• **Try it**
Skip every image and restate the data word for word.

(Collected data)
━━━━━━━━

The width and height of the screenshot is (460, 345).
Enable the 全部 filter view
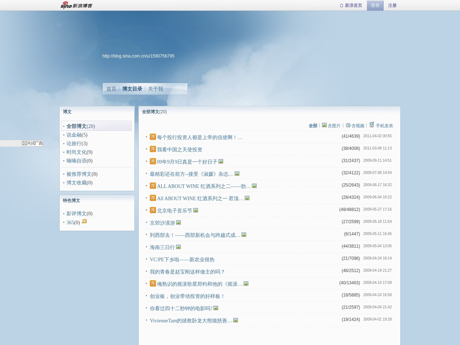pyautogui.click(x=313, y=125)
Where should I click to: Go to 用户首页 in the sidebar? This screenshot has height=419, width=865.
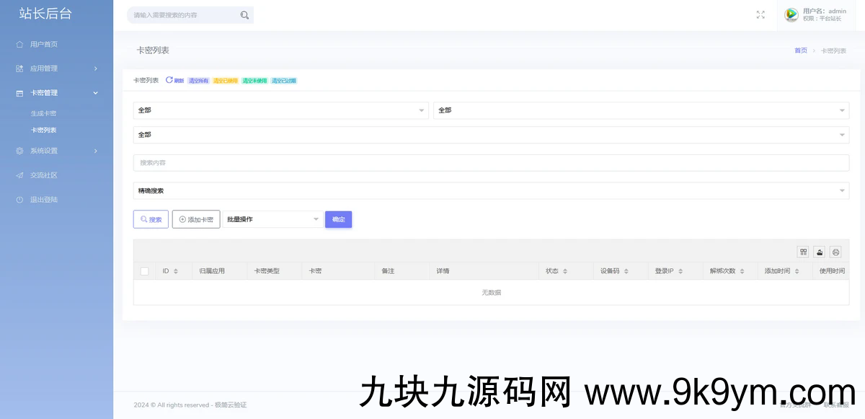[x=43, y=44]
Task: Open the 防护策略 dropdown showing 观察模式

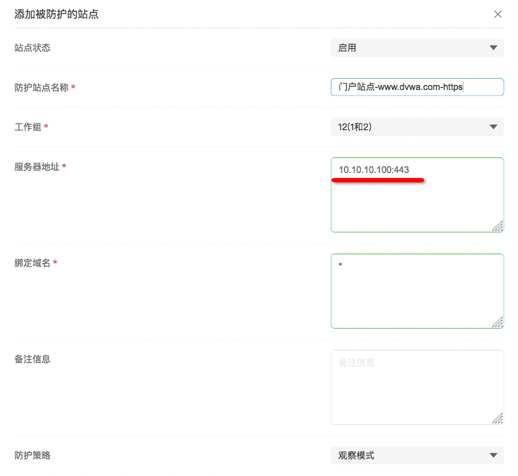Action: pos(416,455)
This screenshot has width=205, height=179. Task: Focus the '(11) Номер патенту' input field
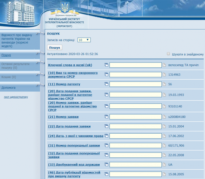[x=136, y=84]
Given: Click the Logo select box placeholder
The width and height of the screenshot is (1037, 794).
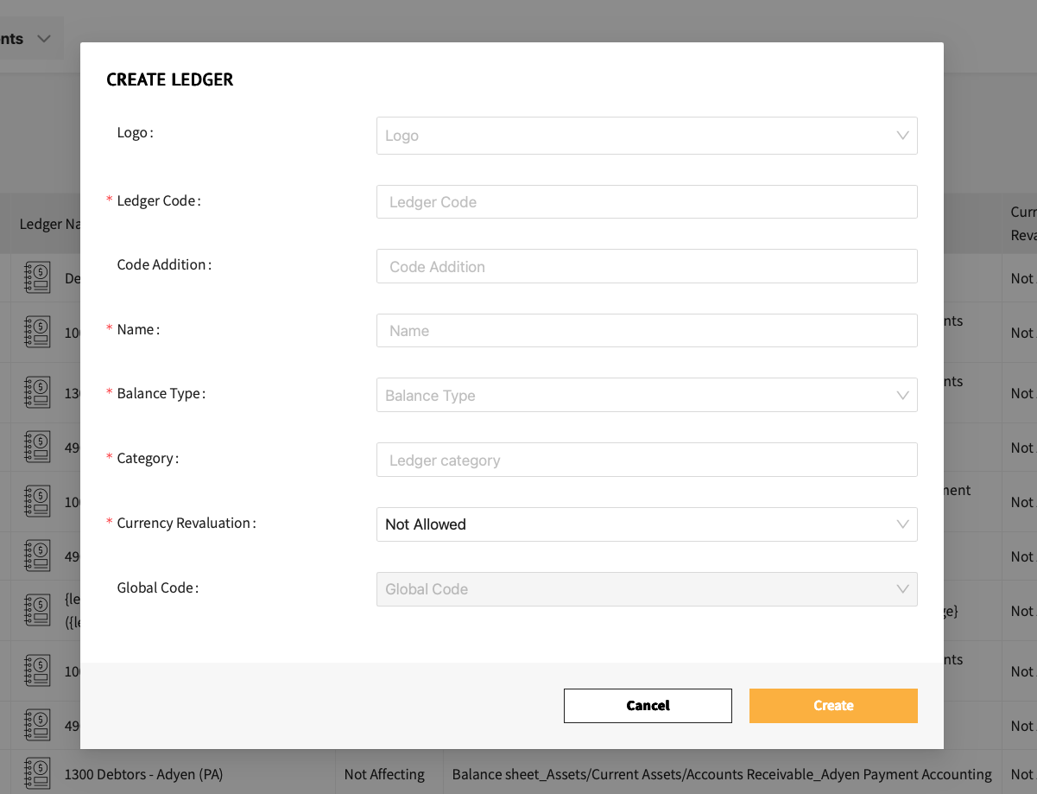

━━━━━━━━

• **Reply to the exercise**
The width and height of the screenshot is (460, 345).
Enable the 全部 filter view
pyautogui.click(x=313, y=125)
Where should I click to: Go to 用户首页 in the sidebar? This screenshot has height=419, width=865.
[x=43, y=44]
Task: Open the 防护策略 dropdown showing 观察模式

Action: pos(416,455)
This screenshot has width=205, height=179. Task: Focus the '(11) Номер патенту' input field
[x=136, y=84]
Given: Click the Logo select box placeholder
The width and height of the screenshot is (1037, 794).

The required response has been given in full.